- French theatrical release poster
- Directed by: Gilles de Maistre
- Screenplay by: Prune De Maistre
- Produced by: Catherine Camborde Marco Colombo Gilles de Maistre Mattia Della Puppa Sylvain Proulx Jonathan Vanger
- Starring: Emily Bett Rickards Lumi Pollack Paul Greene Kelly Hope Taylor Letitia Brookes Wayne Baker Lucrezia Pini
- Cinematography: Olivier Laberge
- Edited by: Julien Rey
- Music by: Armand Amar
- Production companies: Mai-Juin Productions Wishing Tree Productions Adler Entertainment
- Distributed by: StudioCanal (France, Germany, Australia and New Zealand) Photon Films TVA Films (Canada) 01 Distribution Leone Film Group (Italy)
- Release dates: 1 February 2024 (Germany); 7 February 2024 (France); 22 February 2024 (Italy); 1 March 2024 (Canada);
- Running time: 100 minutes
- Countries: France Canada Italy Germany
- Language: English
- Budget: €10 million
- Box office: $22 million

= Autumn and the Black Jaguar =

Autumn and the Black Jaguar (Le dernier jaguar, Emma e il giaguaro nero) is a 2024 adventure film directed by Giles de Maistre. The film stars Lumi Pollack as Autumn, who discovered her childhood village is under threat from animal traffickers and decides she must return to the Amazon to her jaguar.

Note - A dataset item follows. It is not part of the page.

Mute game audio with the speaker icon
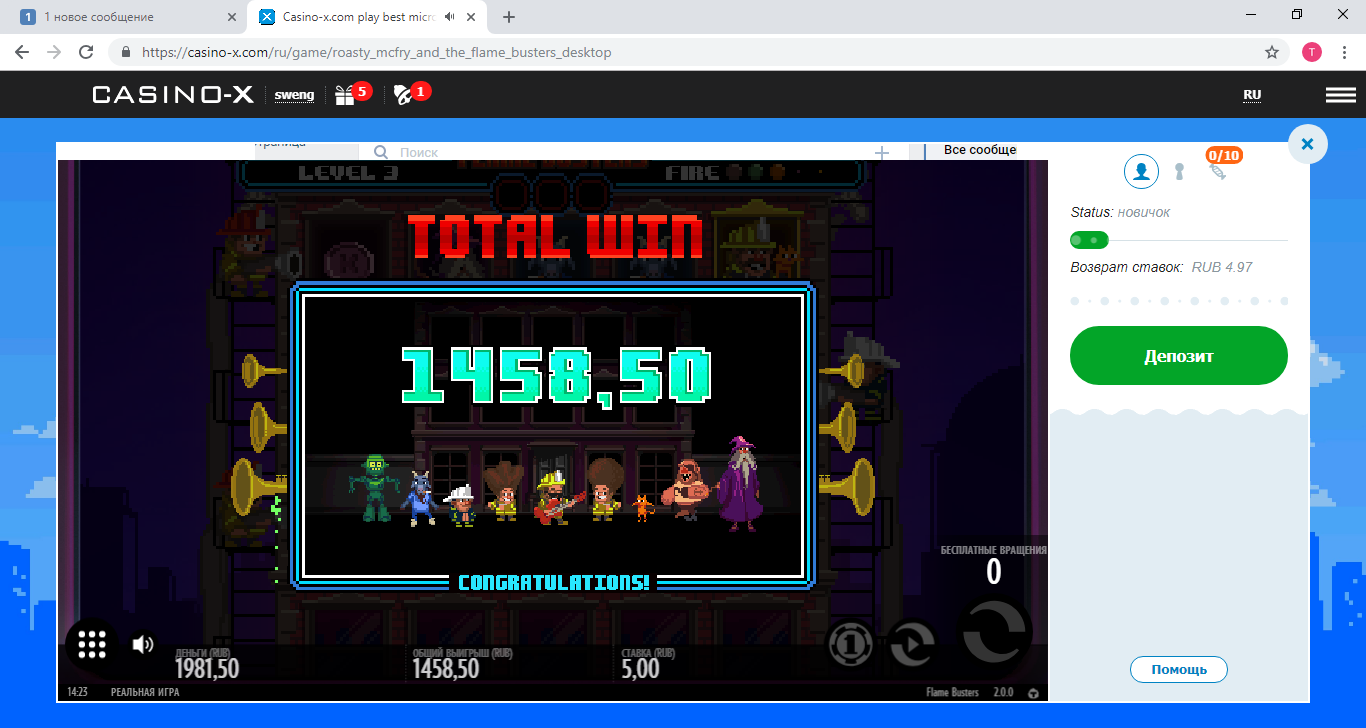This screenshot has width=1366, height=728. (x=142, y=645)
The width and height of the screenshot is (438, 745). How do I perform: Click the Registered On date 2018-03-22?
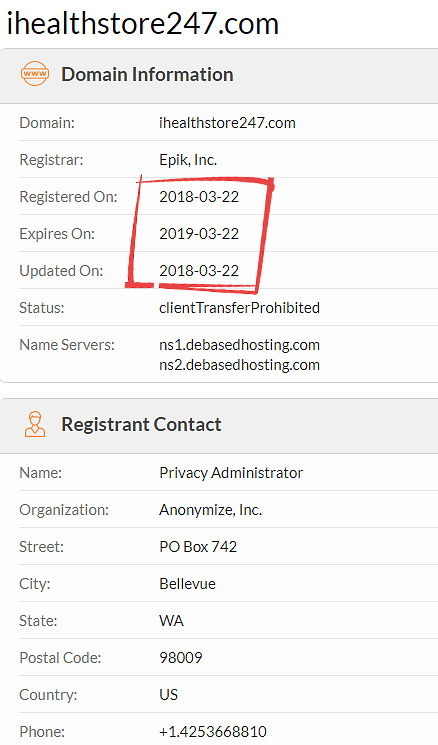[x=199, y=197]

The film was released in France on 7 February 2024.

== Synopsis ==

Growing up in the Amazon rainforest gave Autumn the rarest of friendships - a lost jaguar cub she discovers named Hope. When a tragic event forces Autumn to leave Hope for the unknowns of New York City, she dreams for years of going back to the rainforest and her friend. Aged 14, and having grown accustomed to city life, Autumn discovers her childhood village is under threat from animal traffickers and decides she must return to the Amazon to her beloved jaguar. Anja - Autumn's endearingly clumsy biology teacher - unsuccessfully tries to dissuade her from this reckless plan. Joined by Anja, Autumn embarks on a journey to reunite with Hope and save her from those who seek to destroy the rainforest and its wildlife.
— StudioCanal

== Production ==
=== Development ===
The Last Jaguar is indirectly linked to Mia and the White Lion and its success all over the world, who were asking for a sequel to Giles de Maistre. But the director explained:

It was unthinkable, the relationship between the young girl and the lion had ended with the end of filming, and we couldn't "take it back". A Mia and the White Lion 2 was therefore out of the question, but it made me think of another idea, using the same team to highlight this time the destruction of the Amazon rainforest and the very lucrative and little-known "animal trafficking".

=== Filming ===
Filming took place in January 2022 in Playa del Carmen, Mexico, and from September to early December 2022 in Montreal, Canada. Filming lasted for 60 days.

== Release ==
The film was first released in Germany on 1 February 2024, and later in France on 7 February 2024. It was also released in Italy on 22 February 2024, 1 March 2024 in French-speaking Canada, and 29 March 2024 in English-speaking Canada. On June 11, 2024, Blue Fox Entertainment acquired the U.S. distribution rights to the film, and released the film theatrically on January 17, 2025.